1GB @ $30? Can't remember when we last saw this price point seriously. 2007?
1 GB RAM but only 10GB disk space (no mention of SSD), 500 GB transfer, and 100 Mbps port, no backups, and in an age of snapshots, auto scaling, object space, etc they're using SolusVM and offering far fewer features than the competition.
GoDaddy is $30 for 1GB but is managed and includes CPanel (plus 40GB storage and unlimited bandwidth, and backups). Hostgator is $40 but is semi-managed (plus 60GB disk, 1TB transfer, 2 IPs, and backups). I can't think of an unmanaged solution with comparable resources in that $30 price range.
Question is, who is their target customer? The two groups that would pay that much, small mom and pop businesses and enterprise customers, are unlikely to choose Crissic because they gravitate towards the familiar so the mom and pops will go to GoDaddy and Hostgator and enterprise customers will go to a cloud solution like AWS, a managed solution like Rackspace, or a VMWare solution like Peer1's Mission Critical Cloud.
My biggest question though has to do with the use of a Missouri LLC instead of the parent company (
TOS: "
Crissic Solutions, LLC agrees to furnish services",). Domain is registered to Quadranet but all of the customer agreements are with the Missouri LLC. My guess would be someone was too lazy to update the legal docs with the new owner's name but who knows. The bare bones TOS issues alone (Missouri LLC, no mention of venue/jurisdiction etc) would scare off most enterprise customers.
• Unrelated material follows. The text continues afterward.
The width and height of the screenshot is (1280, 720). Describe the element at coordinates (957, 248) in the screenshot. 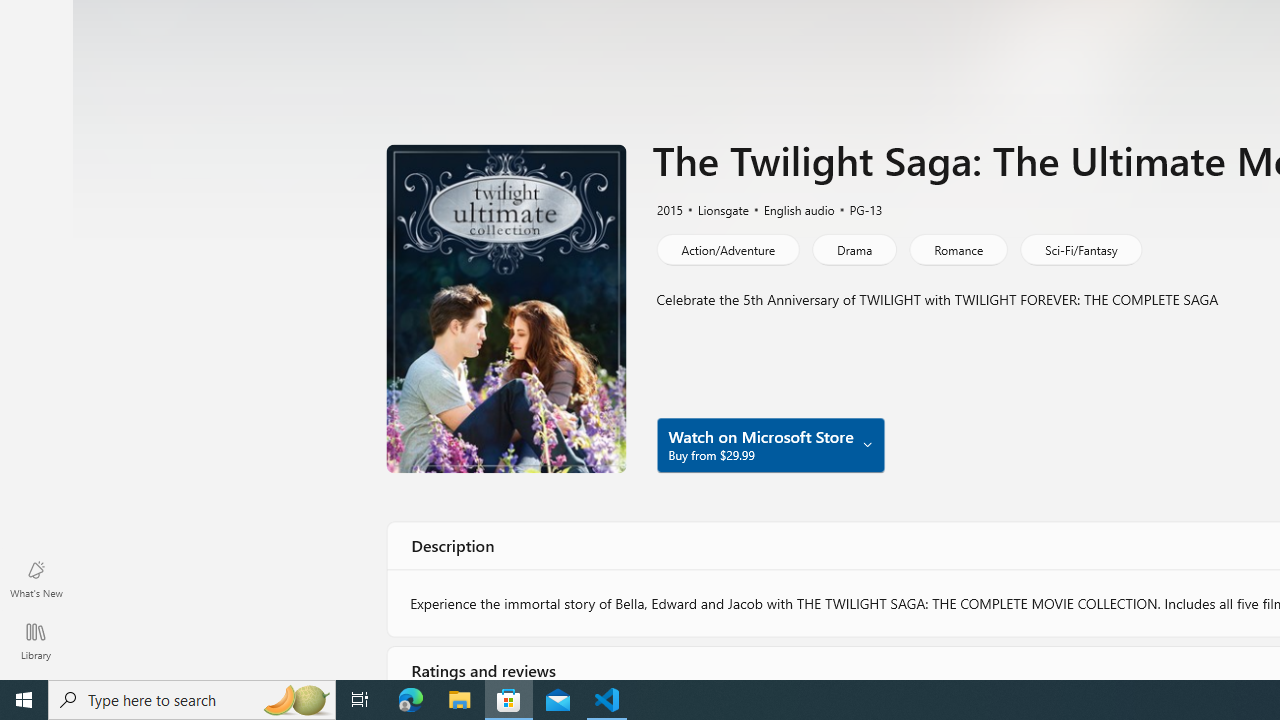

I see `'Romance'` at that location.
There is also the dishonesty factor which would come to light and scare away any potential enterprise customer when they did their due diligence and came across statements like this on the about us page:
Crissic has over 10 years of industry experience
Dustin needs to expand on that with details of the 10 years if he's going to use the full "10 years of industry experience" as a marketing tool:
"a fifteen year old who liked to brag about hacking his classmates and school teachers started a hosting company from his classroom called Crissic and then ran out of money, shut down, left customers stranded, and disappeared for four years only to come back and after a couple more years sell everything off and customers suffered once again...
A few kids pissed me off, so I deleted their work for their classes(they finally got smart and had a memory stick on them constantly HA). So they started questioning me. How did I find access to the student files, how did I know what I was doing, how did I know how to use Command Promt, how did I know this, how did I get around the firewall. It was rather stupid.
They basically locked my account down. I still got away with all the same crap, but they never realized it.
A teacher pissed me off, I figured out her password — it was the same as her login (lastname first initial). So her login name was bawdenj, so her pass was bawdenj. 2 days before the end of the term, I “accidently” deleted her files, grades, everything.